Berben: Das allerdings ist ein Punkt, den die Männerwelt noch immer nicht komplett verstanden hat. Du bist nicht Freiwild, Du bist auch nicht auf der Suche. Die Emanzipation der Frau ist nicht möglich ohne die Emanzipation des Mannes. Dieser Weg ist noch nicht abgeschlossen.
Da gibt es natürlich auch die Gegenposition, die da sagt, jetzt haben wir eine Bundeskanzlerin, und die Mädchen machen die besseren Abschlüsse – jetzt müssen wir die Männer schützen?
Berben: Alle klugen Männer wissen, wir müssen's gemeinsam machen. Eine Emanzipation kann man nie gegen den anderen führen. Nein, ein Schlussstrich kann noch nicht gezogen werden. Denken Sie nur daran, dass Männer und Frauen ungleiche Löhne für dieselbe Arbeit erhalten.
Sie sind die Präsidentin der Filmakademie. Gibt es bei Film und Fernsehen schon etwas mehr Gleichberechtigung als anderswo?

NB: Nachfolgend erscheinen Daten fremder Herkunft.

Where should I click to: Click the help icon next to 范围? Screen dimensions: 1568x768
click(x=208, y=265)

Berben: Nein, so viel ich weiß, werden männliche und weibliche Stars und Hauptrollen unterschiedlich bezahlt. Auch da ist das Gleichgewicht noch nicht da. Aber: Verändert hat sich das Frauenbild. Früher war 40 das kritische Alter für Frauen, die nicht gerade am Theater waren. Ab 40 waren sie nur noch Mütter oder Großmütter. Heutzutage gibt es viel mehr Frauenrollen und viel mehr Inhalte. Denken Sie an „Rosa Roth“. Das war damals etwas Neues; heute sind Frauen als Kommissarinnen ja fast inflationär. Das Publikum hat diese Rollen angenommen. Das Selbstverständnis der Gesellschaft hat sich in diesem Punkt verändert. Und noch etwas: Ich habe in diesem Jahr drei große Filme gedreht, und bei allen dreien führten Frauen Regie. Es wird immer selbstverständlicher.

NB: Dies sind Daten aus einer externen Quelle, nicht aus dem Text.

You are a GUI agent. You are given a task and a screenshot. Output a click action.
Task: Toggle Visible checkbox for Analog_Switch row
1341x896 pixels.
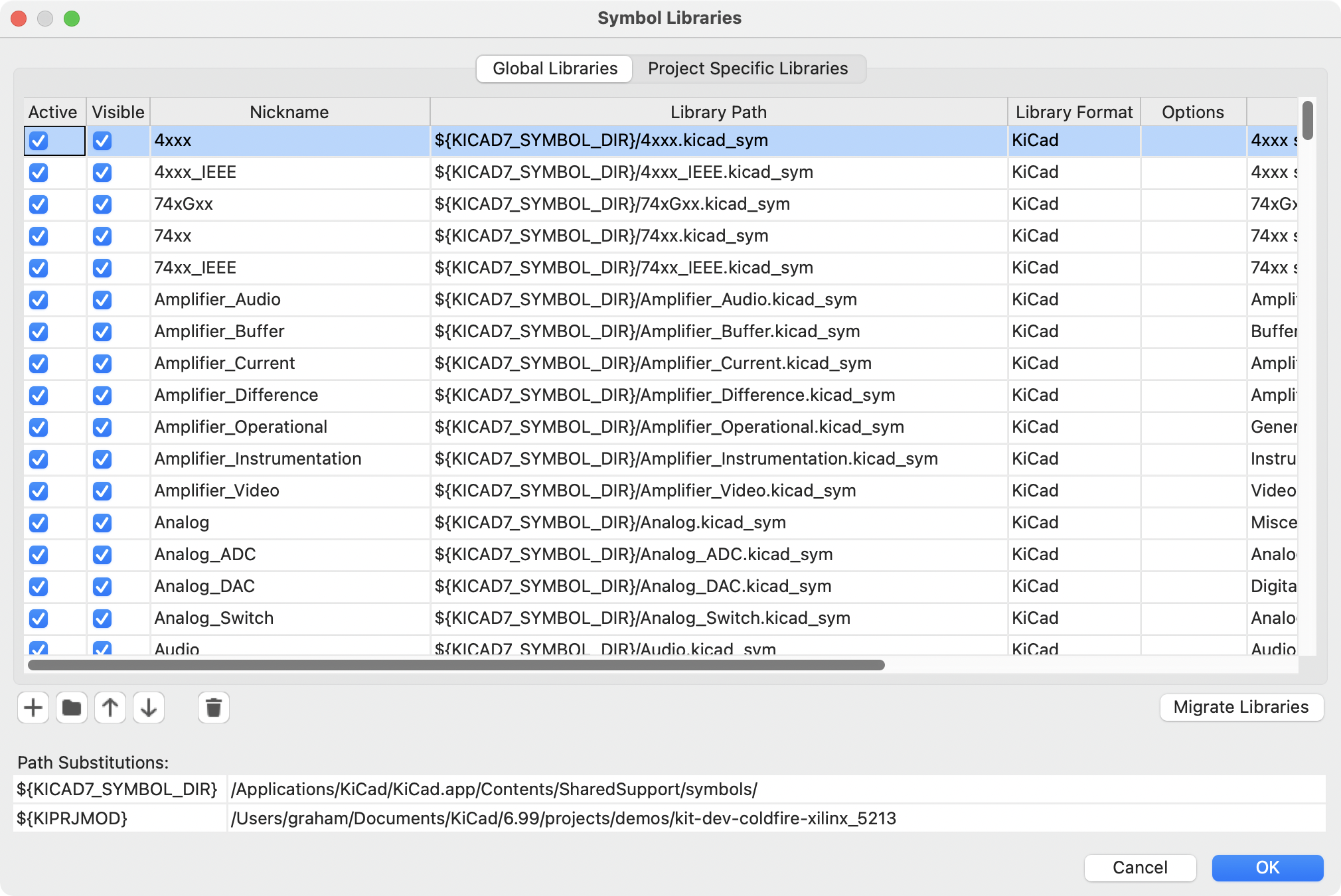pos(102,619)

Keine Selbstverständlichkeit: ein uneheliches Kind
Haben Frauen einen anderen Regie-Stil?
Berben: Nein, finde ich nicht. Das Handwerk ist dasselbe. Und wenn es gut geht, sind wir ein Team. Und da gibt es keine Unterschiede zu Männern.
Glauben Sie, dass irgendwann der Punkt kommt, wo man über Gleichberechtigung gar nicht mehr reden muss?
Berben: Ich weiß nicht. Es gibt durchaus Tendenzen zu mehr Konservativismus. Und da denke ich: Ergreift doch Eure Chancen, es geht doch beides, Kind und Beruf.
Sind Sie selbst früher als alleinerziehende Mutter angefeindet worden?
Berben: In den 70er-Jahren kam mein Sohn zur Welt, und damals war es nicht die Regel, ein Kind allein zu erziehen. Du hast schon bei Ämtern gemerkt, in welcher Weise man Dich behandelt hat; man hat es schon dokumentiert. Ein uneheliches Kind, und dann mein Beruf – das wurde keinesfalls mit der Selbstverständlichkeit hingenommen, wie das heute ist.
Gibt heute Frauen, die Sie als Vorbild sehen?
Berben: Die gibt es. Ich selbst sehe mich nicht gern in einer Vorbild-Funktion. Aber vielleicht bin auch ich das Produkt meiner Mutter und auch meiner Großeltern. Von ihnen habe ich eine Weitsicht für das Leben gelernt.